─── Information ───

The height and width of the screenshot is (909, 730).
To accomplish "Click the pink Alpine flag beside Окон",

───
─── Information ───

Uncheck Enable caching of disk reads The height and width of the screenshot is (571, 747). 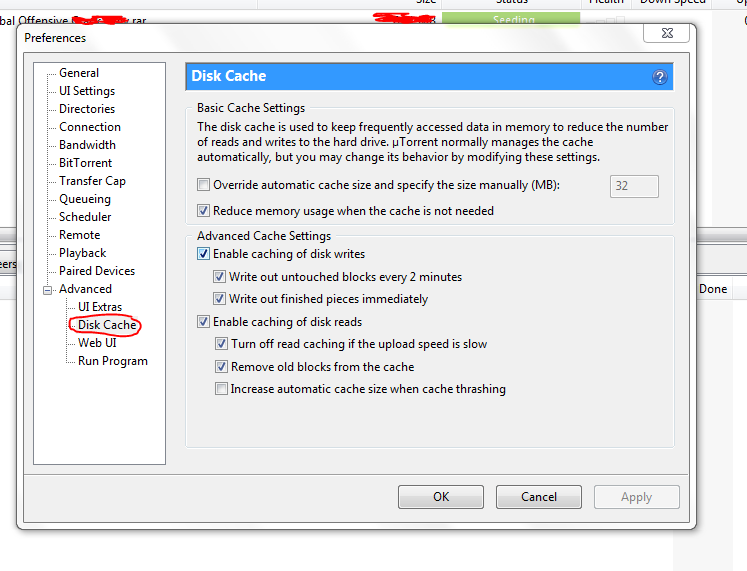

───
─── Information ───

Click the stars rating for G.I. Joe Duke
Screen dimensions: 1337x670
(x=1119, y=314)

───

**To do**: Would you retype exactly the lines above, from the line with "The height and width of the screenshot is (909, 730)." to the line with "the pink Alpine", with both end lines kept and nothing more?

**Solution to the problem**:
The height and width of the screenshot is (909, 730).
To accomplish "Click the pink Alpine flag beside Окон",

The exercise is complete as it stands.